Begin today adding details such as laterality, spinal regions and specific spinal segments to your documentation.
“An ounce of prevention is worth a pound of cure” Benjamin Franklin
One of the key steps toward successful implementation is a Clinical Documentation Improvement Program (CDIP). The goal of a CDIP is to promote clear, concise, complete, accurate and compliant documentation. This is accomplished through analysis and interpretation of medical records. The goal is to identify and rectify situations where documentation is insufficient to accurately support the patient’s severity of condition and care. Suggested improvements may include specificity of principal diagnosis, associated comorbidities or complications.

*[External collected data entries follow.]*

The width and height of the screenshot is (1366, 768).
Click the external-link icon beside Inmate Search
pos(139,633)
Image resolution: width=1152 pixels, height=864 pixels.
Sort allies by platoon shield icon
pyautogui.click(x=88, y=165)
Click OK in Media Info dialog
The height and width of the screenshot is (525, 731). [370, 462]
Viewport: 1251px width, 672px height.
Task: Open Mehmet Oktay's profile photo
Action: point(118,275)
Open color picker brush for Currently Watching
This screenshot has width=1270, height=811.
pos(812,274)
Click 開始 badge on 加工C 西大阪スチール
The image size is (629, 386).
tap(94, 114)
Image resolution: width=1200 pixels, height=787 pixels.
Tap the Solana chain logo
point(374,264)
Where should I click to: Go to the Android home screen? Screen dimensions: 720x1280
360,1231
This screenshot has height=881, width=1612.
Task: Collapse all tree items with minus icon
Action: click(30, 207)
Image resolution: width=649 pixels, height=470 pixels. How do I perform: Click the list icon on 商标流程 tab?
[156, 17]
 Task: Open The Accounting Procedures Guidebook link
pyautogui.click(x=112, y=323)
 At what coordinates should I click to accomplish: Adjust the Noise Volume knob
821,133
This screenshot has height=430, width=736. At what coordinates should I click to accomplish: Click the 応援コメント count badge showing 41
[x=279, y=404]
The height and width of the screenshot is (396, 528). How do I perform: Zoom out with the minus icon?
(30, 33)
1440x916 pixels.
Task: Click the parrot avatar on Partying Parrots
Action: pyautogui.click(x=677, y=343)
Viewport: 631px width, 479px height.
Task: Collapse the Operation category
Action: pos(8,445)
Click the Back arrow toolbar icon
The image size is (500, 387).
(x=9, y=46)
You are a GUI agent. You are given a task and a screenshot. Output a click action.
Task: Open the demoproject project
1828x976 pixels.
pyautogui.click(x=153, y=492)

Due to the increased level of specificity inherent to ICD-10, clinical documentation to support the detailed coding must exist within the medical record. Incomplete documentation will cripple a provider's ability to appropriately assign and support the ICD-10 codes. An insufficiency in this area could impact a provider's revenue cycle in several areas: reimbursement delays, increased records requests and denials. Each error may increase the overall billing cycle time, increase the overall accounts receivable days and may potentially increase denials for medical necessity.
Many physicians feel their EHR system provides protection and insures proper code selection. Recent records reviews from many EHR's show that this is not necessarily the case. EHR software not designed to ensure that the records generated support either CPT or ICD code selection, regardless of sophistication.
The downstream effect of inaccurate or incomplete clinical documentation include:
- Inaccurate or incomplete ICD-10 code assignment which can impact reimbursement and increase compliance risks.
- Failure to meet medical necessity requirement can potentially jeopardize reimbursement
- Inaccurate data used for quality reporting can result in reduced payments
- Increased days in A/R may result from the inability to submit claims timely, decreased claim acceptance and increased claims denials which negatively impact cash-flow
- Increased patient dissatisfaction.
Start with a review of where your records are today. Reviewing current patient examination records and identifying barriers to assigning ICD-10 codes will help in identifying changes to be made. Then, by providing targeted education to each provider to address known deficiencies, improvements can have the greatest impact.
Identifying your practice's top diagnoses and targeting your documentation improvements to those codes first will help your office become prepared for the ICD-10 implementation.